Records from a dataset
______

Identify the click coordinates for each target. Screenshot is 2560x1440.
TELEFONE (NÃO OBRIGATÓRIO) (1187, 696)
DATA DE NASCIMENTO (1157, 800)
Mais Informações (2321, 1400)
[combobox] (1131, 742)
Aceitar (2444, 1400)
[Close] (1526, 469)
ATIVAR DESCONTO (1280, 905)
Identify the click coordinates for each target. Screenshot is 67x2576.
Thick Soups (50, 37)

______

### What needs to be done
Each line that holds the word "Screenshot" should be extracted from the records.

### Answer
Identify the click coordinates for each target. Screenshot is 2560x1440.
Identify the click coordinates for each target. Screenshot is 67x2576.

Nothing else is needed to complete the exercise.